Together, the Common Stock, Preferred Stock, Depositary Shares, Debt Securities, Warrants, Purchase Contracts, Units, and Indeterminate
Securities are the Offered Securities, all of which may be sold from time to time and on a delayed or continuous basis, as set forth in the prospectus which forms a part of the Registration Statement (the
Prospectus), and as to be set forth in one or more supplements to the Prospectus.
This opinion letter is being
furnished in accordance with the requirements of Item 601(b)(5)(i) of Regulation S-K.
For
purposes of this opinion letter, we have examined originals or copies, certified or otherwise identified to our satisfaction, of such corporate records, agreements, and other instruments, certificates, orders, opinions, correspondence with public
officials, certificates provided by the Companys officers and representatives, and other documents as we have deemed necessary or advisable for the purposes of rendering the opinion set forth herein, including (i) the corporate and
organizational documents of the Company, including the Amended and Restated Certificate of Incorporation, as amended to date (the Articles), and the Bylaws of the Company, as amended to date (the Bylaws), (ii)
the resolutions of the Board of Directors of the Company with respect to the Registration Statement and the registration of the Offered Securities, (iii) a specimen certificate representing the Companys common stock and (iv) the
Registration Statement and exhibits thereto, including the Prospectus.

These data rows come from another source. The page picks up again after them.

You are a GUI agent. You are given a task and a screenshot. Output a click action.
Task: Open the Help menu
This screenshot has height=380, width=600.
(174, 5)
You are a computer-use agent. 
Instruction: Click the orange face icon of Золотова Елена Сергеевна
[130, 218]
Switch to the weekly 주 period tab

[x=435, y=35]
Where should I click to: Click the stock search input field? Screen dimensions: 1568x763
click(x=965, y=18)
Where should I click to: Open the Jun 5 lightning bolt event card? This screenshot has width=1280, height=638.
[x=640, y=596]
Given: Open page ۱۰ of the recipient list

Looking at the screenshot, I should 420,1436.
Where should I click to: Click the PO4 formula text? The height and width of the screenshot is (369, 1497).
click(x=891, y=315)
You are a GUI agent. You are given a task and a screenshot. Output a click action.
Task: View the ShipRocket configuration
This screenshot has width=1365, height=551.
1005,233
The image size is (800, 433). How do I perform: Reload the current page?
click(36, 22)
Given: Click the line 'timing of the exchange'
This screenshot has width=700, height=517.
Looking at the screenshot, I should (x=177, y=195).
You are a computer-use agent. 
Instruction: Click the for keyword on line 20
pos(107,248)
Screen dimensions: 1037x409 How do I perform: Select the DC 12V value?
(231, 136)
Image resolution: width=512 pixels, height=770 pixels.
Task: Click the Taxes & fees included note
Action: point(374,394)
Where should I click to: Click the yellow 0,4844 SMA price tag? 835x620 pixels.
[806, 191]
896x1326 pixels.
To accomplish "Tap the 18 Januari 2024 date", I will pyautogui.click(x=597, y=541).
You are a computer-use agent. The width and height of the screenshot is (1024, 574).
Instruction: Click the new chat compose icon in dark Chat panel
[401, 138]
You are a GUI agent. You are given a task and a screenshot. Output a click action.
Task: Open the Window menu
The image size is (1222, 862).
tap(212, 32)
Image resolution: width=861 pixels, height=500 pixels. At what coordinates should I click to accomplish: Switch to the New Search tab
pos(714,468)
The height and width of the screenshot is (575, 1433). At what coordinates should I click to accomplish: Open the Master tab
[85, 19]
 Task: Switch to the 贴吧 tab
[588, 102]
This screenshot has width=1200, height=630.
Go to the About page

For purposes of the opinions expressed below, we have assumed
(i) the authenticity of all documents submitted to us as originals, (ii) the conformity to the originals of all documents submitted as certified, photostatic or electronic copies and the authenticity of the originals thereof,
(iii) the legal capacity of natural persons, (iv) the genuineness of signatures not witnessed by us, (v) the due authorization, execution and delivery of all documents by all parties, other than the Company, and the validity, binding
effect and enforceability thereof and (vi) the truth, accuracy and completeness of the information, representations and warranties contained in the records, documents, instruments and certificates we have reviewed.
As to any facts material to the opinions expressed herein which were not independently established or verified, we have relied upon oral or
written statements and representations of officers and other representatives of the Company and others and of public officials. In making our examination of documents executed or to be executed, we have assumed that the parties thereto, other than
the Company, had or will have the power, corporate or other, to enter into and perform all obligations thereunder and have also assumed the due authorization by all requisite action, corporate or other, and the execution and delivery by such parties
of such documents, and the validity and binding effect thereof on such parties.